**RECORDS SUPPLIED**:
________________________________________

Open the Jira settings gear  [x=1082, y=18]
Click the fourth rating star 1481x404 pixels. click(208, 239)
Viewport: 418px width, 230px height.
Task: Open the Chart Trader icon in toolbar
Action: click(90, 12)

________________________________________

List every line of the material above that contains the word "click".

Click the fourth rating star 1481x404 pixels. click(208, 239)
Action: click(90, 12)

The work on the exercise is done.